__WRITTEN REQUEST__
Replace every "computer-use agent" in the lines below with "desktop assistant" and leave everything else as it is.
**** STORED RECORDS ****
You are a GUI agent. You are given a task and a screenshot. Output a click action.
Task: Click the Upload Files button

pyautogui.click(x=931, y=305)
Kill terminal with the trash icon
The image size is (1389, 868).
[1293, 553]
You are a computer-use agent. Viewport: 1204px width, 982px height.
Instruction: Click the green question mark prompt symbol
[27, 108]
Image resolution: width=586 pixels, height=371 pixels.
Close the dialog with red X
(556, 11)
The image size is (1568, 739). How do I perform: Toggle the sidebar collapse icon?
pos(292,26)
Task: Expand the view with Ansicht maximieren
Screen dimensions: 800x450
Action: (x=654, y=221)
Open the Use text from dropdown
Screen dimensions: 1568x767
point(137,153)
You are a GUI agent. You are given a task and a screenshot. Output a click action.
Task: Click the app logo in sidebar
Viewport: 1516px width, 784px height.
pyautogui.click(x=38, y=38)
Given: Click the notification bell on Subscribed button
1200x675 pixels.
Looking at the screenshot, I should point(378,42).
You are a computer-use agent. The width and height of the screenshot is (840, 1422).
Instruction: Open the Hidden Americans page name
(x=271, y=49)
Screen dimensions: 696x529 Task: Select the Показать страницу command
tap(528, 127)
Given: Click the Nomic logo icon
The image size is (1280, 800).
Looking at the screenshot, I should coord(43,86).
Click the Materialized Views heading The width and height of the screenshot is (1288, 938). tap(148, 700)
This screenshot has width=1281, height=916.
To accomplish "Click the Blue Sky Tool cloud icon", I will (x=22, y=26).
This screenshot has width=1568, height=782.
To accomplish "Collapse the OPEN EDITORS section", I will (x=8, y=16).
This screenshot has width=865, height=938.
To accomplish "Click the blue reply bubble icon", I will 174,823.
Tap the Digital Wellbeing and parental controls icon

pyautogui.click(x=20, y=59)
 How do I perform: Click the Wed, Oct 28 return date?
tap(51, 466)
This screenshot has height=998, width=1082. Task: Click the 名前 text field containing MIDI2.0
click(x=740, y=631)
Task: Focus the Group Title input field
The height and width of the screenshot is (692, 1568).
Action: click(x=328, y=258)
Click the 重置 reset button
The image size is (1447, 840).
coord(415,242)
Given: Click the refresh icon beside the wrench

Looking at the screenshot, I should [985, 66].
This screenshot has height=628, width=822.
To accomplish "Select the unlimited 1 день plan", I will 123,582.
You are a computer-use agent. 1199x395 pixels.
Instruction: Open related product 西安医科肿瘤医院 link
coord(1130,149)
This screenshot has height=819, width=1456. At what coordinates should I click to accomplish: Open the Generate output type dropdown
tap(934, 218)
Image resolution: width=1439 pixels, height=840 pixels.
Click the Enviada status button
****
__THE SOLUTION__
You are a GUI agent. You are given a task and a screenshot. Output a click action.
Task: Click the Upload Files button

pyautogui.click(x=931, y=305)
Kill terminal with the trash icon
The image size is (1389, 868).
[1293, 553]
You are a desktop assistant. Viewport: 1204px width, 982px height.
Instruction: Click the green question mark prompt symbol
[27, 108]
Image resolution: width=586 pixels, height=371 pixels.
Close the dialog with red X
(556, 11)
The image size is (1568, 739). How do I perform: Toggle the sidebar collapse icon?
pos(292,26)
Task: Expand the view with Ansicht maximieren
Screen dimensions: 800x450
Action: (x=654, y=221)
Open the Use text from dropdown
Screen dimensions: 1568x767
point(137,153)
You are a GUI agent. You are given a task and a screenshot. Output a click action.
Task: Click the app logo in sidebar
Viewport: 1516px width, 784px height.
pyautogui.click(x=38, y=38)
Given: Click the notification bell on Subscribed button
1200x675 pixels.
Looking at the screenshot, I should point(378,42).
You are a desktop assistant. The width and height of the screenshot is (840, 1422).
Instruction: Open the Hidden Americans page name
(x=271, y=49)
Screen dimensions: 696x529 Task: Select the Показать страницу command
tap(528, 127)
Given: Click the Nomic logo icon
The image size is (1280, 800).
Looking at the screenshot, I should coord(43,86).
Click the Materialized Views heading The width and height of the screenshot is (1288, 938). tap(148, 700)
This screenshot has width=1281, height=916.
To accomplish "Click the Blue Sky Tool cloud icon", I will (x=22, y=26).
This screenshot has width=1568, height=782.
To accomplish "Collapse the OPEN EDITORS section", I will (x=8, y=16).
This screenshot has width=865, height=938.
To accomplish "Click the blue reply bubble icon", I will 174,823.
Tap the Digital Wellbeing and parental controls icon

pyautogui.click(x=20, y=59)
 How do I perform: Click the Wed, Oct 28 return date?
tap(51, 466)
This screenshot has height=998, width=1082. Task: Click the 名前 text field containing MIDI2.0
click(x=740, y=631)
Task: Focus the Group Title input field
The height and width of the screenshot is (692, 1568).
Action: click(x=328, y=258)
Click the 重置 reset button
The image size is (1447, 840).
coord(415,242)
Given: Click the refresh icon beside the wrench

Looking at the screenshot, I should [985, 66].
This screenshot has height=628, width=822.
To accomplish "Select the unlimited 1 день plan", I will 123,582.
You are a desktop assistant. 1199x395 pixels.
Instruction: Open related product 西安医科肿瘤医院 link
coord(1130,149)
This screenshot has height=819, width=1456. At what coordinates should I click to accomplish: Open the Generate output type dropdown
tap(934, 218)
Image resolution: width=1439 pixels, height=840 pixels.
Click the Enviada status button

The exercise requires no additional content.